[Stored records]

* * * * * * *

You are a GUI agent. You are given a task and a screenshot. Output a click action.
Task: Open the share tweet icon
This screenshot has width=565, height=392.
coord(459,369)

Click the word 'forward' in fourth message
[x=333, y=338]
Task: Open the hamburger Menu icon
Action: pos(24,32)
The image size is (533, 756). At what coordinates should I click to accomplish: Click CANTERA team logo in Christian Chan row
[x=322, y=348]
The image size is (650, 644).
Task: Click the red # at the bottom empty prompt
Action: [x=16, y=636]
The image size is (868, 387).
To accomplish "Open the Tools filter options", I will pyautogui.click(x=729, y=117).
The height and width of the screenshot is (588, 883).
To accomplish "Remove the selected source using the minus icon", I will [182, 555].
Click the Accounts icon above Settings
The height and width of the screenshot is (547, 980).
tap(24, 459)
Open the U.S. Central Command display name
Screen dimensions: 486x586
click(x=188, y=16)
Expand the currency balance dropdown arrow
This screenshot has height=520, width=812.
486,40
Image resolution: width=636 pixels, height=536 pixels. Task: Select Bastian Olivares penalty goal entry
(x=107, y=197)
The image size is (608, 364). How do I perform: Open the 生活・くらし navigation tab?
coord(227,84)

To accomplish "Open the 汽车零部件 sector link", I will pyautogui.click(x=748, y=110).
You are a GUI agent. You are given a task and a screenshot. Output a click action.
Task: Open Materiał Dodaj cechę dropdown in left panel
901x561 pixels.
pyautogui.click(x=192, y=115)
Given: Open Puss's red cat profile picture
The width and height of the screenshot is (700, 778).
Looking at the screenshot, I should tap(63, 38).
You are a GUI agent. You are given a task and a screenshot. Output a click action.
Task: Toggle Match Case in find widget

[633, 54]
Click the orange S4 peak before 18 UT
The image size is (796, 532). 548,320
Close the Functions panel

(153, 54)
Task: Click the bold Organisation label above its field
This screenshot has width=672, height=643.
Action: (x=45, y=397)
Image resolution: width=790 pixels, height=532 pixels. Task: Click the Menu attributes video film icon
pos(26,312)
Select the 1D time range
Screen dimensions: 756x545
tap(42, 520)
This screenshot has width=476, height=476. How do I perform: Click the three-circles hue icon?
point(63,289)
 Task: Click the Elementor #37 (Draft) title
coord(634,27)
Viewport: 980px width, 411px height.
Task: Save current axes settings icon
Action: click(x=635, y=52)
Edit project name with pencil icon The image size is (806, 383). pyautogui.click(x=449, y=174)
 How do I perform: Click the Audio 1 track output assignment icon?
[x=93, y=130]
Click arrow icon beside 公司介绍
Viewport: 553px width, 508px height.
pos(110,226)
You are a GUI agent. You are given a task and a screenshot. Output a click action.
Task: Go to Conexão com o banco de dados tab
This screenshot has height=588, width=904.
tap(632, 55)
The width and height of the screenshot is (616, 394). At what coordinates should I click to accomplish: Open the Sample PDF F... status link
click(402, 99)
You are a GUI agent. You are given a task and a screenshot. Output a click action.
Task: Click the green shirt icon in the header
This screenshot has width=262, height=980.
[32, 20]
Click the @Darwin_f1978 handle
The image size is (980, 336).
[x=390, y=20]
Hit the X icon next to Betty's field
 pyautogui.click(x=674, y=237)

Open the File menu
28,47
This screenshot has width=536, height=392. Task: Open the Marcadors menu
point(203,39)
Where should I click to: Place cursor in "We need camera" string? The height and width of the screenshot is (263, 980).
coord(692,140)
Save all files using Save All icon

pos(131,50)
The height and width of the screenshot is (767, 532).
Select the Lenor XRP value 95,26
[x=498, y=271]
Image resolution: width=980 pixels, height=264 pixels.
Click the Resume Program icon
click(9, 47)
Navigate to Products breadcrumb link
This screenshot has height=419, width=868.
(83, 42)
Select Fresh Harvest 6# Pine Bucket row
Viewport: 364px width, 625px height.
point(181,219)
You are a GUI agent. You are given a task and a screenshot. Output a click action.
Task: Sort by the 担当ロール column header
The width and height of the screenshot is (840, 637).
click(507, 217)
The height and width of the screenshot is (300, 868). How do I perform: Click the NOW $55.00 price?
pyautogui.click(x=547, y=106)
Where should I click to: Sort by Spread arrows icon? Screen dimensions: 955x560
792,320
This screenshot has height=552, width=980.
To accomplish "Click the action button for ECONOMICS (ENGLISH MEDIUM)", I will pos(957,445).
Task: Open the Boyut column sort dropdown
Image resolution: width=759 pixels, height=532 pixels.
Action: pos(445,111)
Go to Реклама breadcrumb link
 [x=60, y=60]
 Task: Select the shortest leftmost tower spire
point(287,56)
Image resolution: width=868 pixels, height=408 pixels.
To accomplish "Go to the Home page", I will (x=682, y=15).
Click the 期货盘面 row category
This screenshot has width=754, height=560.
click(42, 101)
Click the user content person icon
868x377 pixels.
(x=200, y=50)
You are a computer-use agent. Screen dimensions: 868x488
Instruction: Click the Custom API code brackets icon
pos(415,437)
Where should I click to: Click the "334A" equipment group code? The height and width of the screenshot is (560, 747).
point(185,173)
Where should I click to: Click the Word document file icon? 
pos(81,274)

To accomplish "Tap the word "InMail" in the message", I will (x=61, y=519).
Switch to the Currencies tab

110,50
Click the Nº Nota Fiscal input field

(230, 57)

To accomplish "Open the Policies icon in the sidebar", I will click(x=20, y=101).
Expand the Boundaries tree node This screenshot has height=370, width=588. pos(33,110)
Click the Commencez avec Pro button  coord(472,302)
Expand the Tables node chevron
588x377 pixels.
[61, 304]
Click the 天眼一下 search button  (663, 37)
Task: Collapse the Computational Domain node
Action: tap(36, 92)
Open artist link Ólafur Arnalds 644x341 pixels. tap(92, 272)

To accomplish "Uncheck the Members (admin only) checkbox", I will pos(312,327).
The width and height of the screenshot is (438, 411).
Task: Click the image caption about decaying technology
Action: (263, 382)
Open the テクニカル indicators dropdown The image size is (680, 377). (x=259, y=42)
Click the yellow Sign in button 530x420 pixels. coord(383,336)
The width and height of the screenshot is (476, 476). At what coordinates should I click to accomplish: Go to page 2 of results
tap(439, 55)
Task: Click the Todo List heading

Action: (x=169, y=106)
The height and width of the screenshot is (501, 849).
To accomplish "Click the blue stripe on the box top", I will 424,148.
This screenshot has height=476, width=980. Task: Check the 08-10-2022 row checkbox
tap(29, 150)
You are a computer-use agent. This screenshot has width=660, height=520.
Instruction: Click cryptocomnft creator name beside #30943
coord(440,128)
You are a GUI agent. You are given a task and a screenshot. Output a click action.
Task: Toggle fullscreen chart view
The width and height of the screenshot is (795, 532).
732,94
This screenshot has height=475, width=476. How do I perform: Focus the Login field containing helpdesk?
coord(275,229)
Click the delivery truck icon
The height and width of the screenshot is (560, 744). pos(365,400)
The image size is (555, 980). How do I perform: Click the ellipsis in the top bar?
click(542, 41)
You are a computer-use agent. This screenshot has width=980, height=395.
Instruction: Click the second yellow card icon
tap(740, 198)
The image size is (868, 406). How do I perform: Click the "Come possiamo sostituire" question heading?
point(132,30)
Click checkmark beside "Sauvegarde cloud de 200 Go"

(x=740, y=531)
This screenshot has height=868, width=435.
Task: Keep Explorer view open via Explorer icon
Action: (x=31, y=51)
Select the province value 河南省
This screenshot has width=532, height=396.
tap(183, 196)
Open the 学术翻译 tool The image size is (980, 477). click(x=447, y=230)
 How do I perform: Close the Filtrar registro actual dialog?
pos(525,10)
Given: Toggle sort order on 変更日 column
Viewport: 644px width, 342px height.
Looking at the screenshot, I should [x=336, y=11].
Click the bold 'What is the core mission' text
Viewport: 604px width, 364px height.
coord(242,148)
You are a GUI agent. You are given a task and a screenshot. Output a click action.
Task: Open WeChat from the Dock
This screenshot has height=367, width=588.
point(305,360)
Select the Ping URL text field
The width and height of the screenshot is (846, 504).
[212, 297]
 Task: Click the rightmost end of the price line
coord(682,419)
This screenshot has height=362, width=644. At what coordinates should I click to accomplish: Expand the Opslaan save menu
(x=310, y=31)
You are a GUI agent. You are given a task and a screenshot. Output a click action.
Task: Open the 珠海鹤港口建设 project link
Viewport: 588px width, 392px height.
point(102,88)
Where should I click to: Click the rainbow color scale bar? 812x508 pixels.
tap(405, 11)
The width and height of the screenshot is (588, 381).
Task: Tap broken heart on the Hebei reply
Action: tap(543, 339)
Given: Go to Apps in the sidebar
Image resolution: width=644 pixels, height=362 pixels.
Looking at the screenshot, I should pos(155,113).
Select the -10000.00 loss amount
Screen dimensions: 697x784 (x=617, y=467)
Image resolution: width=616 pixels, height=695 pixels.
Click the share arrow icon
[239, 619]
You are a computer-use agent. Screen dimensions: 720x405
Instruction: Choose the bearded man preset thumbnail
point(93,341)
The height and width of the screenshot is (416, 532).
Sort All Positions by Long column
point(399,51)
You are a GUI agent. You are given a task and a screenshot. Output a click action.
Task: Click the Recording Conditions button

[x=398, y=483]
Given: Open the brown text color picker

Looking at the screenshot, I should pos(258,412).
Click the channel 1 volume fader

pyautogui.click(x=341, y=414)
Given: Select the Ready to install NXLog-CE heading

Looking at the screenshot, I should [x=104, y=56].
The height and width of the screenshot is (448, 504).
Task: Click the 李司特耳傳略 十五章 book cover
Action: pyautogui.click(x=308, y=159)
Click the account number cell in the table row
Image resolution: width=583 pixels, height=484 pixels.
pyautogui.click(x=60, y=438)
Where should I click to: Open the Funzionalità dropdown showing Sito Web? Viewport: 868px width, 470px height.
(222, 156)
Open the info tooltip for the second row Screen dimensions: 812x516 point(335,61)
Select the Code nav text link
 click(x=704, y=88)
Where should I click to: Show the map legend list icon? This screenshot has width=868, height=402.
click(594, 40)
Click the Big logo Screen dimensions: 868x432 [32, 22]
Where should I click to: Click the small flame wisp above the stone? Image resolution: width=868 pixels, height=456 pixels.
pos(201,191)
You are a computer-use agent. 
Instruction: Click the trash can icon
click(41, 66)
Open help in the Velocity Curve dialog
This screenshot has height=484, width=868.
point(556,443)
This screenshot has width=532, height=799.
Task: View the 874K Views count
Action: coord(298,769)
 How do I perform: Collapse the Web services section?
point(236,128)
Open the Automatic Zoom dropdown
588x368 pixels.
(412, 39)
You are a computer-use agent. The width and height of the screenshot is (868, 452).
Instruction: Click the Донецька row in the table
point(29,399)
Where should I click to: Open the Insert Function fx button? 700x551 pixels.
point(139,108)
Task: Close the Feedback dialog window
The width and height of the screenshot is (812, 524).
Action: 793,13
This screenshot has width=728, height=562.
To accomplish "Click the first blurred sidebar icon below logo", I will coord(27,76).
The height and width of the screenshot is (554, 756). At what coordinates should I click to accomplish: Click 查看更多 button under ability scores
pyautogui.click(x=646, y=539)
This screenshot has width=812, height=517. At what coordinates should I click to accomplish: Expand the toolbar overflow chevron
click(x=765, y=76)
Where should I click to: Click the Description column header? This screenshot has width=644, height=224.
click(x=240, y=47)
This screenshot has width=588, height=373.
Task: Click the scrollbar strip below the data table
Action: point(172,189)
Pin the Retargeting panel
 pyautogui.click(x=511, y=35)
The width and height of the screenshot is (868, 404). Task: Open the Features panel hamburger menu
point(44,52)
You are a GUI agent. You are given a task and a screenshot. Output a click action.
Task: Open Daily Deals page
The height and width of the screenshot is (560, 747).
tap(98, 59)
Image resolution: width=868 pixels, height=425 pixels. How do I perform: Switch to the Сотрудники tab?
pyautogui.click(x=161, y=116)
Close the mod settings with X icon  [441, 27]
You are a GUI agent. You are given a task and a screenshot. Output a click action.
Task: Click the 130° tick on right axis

* * * * * * *

# [Exercise prompt]
Look through the entries above, and wherever a line holds the word "project", copy it.

# [Response for this exercise]
Edit project name with pencil icon The image size is (806, 383). pyautogui.click(x=449, y=174)
Task: Open the 珠海鹤港口建设 project link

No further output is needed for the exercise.